Marking a New Dawn – Historic Arms Trade Treaty Signed at U.N


By Lucy WestcottReprint |
Anna MacDonald of Control Arms speaks at the start of the ceremony for the signing of the Arms Trade Treaty at United Nations headquarters in New York, Jun. 3, 2013. Credit: Keith Bedford/INSIDER IMAGES (UNITED STATES)Anna MacDonald of Control Arms speaks at the start of the ceremony for the signing of the Arms Trade Treaty at United Nations headquarters in New York, Jun. 3, 2013. Credit: Keith Bedford/INSIDER IMAGES (UNITED STATES)

UNITED NATIONS, Jun 4 2013 (IPS) – The United Nations witnessed a historic moment Monday with the signing of the Arms Trade Treaty, first adopted in April by the General Assembly, and the first time the 85-billion-dollar international arms trade has been regulated by a global set of standards.

Negotiations took place between 193 countries, 63 of which signed on Monday. More countries are expected to sign by the end of the week.

“We all know about history, so [the U.S. has] a big responsibility.” — Alex Gálvez of Transitions Foundation of Guatemala

The treaty will regulate all transfers of conventional arms and ban the export of arms if they will be used to commit crimes against humanity.

The treaty also calls for greater transparency and for nations to be held more accountable for their weapons trading. States will undergo rigorous assessment before they move arms overseas and have to provide annual reports on international transfers of weapons.

But some of the world’s major arms importers and exporters, whose inclusion is crucial for the treaty’s success, have abstained or declined to give their signatures. Syria, North Korea and Iran were the only three countries to fully oppose the treaty, while Russia, China and India abstained.

The United States, the world’s largest arms exporter, did not sign, but is expected to by the end of the year. Technicalities in the language of the treaty were the reason for not signing; while U.S. support for the treaty is “strong and genuine,” there were inconsistencies in comparison between the English-language and translated versions of the treaty, said Daryl G. Kimball, executive director of the Arms Control Association.
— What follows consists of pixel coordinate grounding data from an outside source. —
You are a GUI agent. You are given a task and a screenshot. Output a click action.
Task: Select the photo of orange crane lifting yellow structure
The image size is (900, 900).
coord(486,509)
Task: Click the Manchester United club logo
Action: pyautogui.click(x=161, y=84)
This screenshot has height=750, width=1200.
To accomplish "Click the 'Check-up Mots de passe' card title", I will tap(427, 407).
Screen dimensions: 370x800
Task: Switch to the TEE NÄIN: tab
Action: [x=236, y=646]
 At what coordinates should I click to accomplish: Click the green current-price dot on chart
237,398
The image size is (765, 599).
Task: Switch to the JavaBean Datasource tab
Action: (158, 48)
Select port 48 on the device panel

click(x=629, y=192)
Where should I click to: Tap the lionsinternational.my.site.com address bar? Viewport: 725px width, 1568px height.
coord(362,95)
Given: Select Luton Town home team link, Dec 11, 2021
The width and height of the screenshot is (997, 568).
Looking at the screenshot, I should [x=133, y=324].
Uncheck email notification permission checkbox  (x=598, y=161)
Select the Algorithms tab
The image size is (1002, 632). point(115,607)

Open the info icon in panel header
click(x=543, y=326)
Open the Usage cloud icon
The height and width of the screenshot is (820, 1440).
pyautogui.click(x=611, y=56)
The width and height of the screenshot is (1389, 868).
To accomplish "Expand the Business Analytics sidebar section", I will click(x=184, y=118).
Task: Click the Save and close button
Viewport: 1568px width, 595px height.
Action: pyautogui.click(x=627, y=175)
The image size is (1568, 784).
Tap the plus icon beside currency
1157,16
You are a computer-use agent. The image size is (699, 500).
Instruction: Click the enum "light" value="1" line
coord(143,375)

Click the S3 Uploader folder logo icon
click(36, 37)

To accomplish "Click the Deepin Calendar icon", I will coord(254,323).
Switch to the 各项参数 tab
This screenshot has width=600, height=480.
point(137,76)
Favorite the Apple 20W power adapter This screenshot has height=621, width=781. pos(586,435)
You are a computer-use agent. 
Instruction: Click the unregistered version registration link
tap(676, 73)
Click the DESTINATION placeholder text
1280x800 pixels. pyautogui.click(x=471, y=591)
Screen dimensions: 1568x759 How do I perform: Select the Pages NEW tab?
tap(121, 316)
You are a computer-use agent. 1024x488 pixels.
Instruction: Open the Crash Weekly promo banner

“All other countries are looking to what the United States does,” Kimball added.

Ray Offenheiser, president of Oxfam America, said it is “critical” that the United States sign the treaty, which has been “10 years in the making.”

In a statement released by the State Department Monday morning, Secretary John Kerry welcomed the treaty, ensuring that the U.S.’s signing would not infringe on the fiercely debated Second Amendment rights of U.S. citizens.

“We look forward to signing [the treaty] as soon as the process of conforming the official translations is completed satisfactorily,” Kerry’s statement said.

The treaty is a crucial step towards ending the deaths of the 500,000 people Oxfam estimates perish from armed violence each year.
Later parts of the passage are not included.